At the quarantine centre, the adventure began, fourteen days of loneliness, fourteen days of living in a room you never for once thought of spending a night at. The two-week journey discovering your status as Covid-19 positive or negative began and despite the mental strain, she quickly had to adapt to her a new environment.
Then came the moment she dreaded – the first test. Here, she corroborates Gifty Anti’s claim of the feeling of anxiety and consternation the process comes with.
She reveals the emotional distress between the period of testing and announcement of result.
“In the bus were psyched that it was going to take four days but later they told us it was going take two weeks”.
“We were told that we were going get tested and that actually got me anxious and worried. I was afraid that I might have been exposed and It had a psychological effect on me. When I felt a tickle of sneeze or cough, you feel is that the virus. It had an effect on me until I got tested. That period was very anxious. Anytime the phone rang or a knock on the door I anticipated a team of people to come test us”.
“The third day they came around to test us. Two health workers used something like a cotton bud, dipped it down our throat for a few seconds before taking it out. So that’s how it was conducted. It took quite sometime for the result to come out and it was quite worrying. I was alone in a room and speaking to friends and family on phone and all they kept asking was about the result. It was quite daunting.
“I won’t dispute Gifty Anti’s claim because it wasn’t a nice situation. It wasn’t a comfortable situation at all. Already you are isolated from people who will comfort you and going through the trauma of it might be positive or negative because you’ve exposed to a whole of people and hearing some top people who have infected. I was anxious until the result came and everyone of us tested negative,” she explained.
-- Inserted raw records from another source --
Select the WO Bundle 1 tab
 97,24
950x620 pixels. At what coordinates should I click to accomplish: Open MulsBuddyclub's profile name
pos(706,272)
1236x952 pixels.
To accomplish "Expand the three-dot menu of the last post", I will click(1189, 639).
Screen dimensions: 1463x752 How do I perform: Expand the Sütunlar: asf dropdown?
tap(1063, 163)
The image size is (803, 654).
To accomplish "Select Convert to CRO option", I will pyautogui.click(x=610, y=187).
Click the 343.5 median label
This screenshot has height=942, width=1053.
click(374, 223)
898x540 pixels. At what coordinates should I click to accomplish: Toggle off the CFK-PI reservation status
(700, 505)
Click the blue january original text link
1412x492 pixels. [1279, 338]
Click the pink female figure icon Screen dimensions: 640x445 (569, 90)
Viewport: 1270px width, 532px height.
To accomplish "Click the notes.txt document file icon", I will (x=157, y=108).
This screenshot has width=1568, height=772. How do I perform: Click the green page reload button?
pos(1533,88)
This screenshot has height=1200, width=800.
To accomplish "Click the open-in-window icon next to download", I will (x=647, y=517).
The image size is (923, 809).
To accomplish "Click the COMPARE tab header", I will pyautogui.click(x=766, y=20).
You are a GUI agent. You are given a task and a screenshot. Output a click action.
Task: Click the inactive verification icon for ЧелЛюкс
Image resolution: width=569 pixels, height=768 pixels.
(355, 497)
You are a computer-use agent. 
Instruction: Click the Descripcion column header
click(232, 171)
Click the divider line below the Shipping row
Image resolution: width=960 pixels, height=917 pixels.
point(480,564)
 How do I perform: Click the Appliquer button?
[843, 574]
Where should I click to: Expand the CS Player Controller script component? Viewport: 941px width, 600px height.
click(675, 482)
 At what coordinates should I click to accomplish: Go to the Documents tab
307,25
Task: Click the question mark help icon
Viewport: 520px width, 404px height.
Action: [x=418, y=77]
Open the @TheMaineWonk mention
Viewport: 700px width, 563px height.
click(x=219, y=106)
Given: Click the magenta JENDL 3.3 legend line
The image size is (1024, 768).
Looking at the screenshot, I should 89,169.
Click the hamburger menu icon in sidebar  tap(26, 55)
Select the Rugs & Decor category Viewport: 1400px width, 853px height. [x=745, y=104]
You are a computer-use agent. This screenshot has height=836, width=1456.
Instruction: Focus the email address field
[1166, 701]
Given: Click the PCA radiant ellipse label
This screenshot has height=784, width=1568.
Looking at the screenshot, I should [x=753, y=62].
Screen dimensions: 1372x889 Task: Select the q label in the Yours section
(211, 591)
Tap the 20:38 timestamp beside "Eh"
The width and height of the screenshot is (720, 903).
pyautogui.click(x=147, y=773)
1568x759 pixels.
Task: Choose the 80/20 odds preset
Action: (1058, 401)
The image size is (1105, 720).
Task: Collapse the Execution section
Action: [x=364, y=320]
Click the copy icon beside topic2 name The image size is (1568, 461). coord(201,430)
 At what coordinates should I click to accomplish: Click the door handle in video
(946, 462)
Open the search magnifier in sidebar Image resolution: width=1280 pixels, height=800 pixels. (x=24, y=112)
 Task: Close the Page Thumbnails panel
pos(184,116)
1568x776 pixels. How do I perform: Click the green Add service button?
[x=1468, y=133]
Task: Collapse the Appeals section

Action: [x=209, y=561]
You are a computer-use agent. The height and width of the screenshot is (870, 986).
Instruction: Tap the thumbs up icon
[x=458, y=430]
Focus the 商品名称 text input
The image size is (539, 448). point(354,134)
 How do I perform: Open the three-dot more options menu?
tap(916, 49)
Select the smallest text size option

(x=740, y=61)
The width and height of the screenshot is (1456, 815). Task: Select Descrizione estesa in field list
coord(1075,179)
She commends government’s steps in dealing with virus and despite discomfort, she believes it was worth it.
“We are very comfortable and we take breakfast, lunch and supper. Initially the hotel staff were understandably unfriendly but after the first test, things have improved. We were in our rooms and couldn’t go anywhere”.
“I didn’t expect all this but through it all I have come understand that its for the better good of us, our friends and family. If weren’t tested and we were negative, we would have gone out and infect our family. I have gotten to understand that It was for our own good. I’m glad I was tested and negative,” she concluded with relief.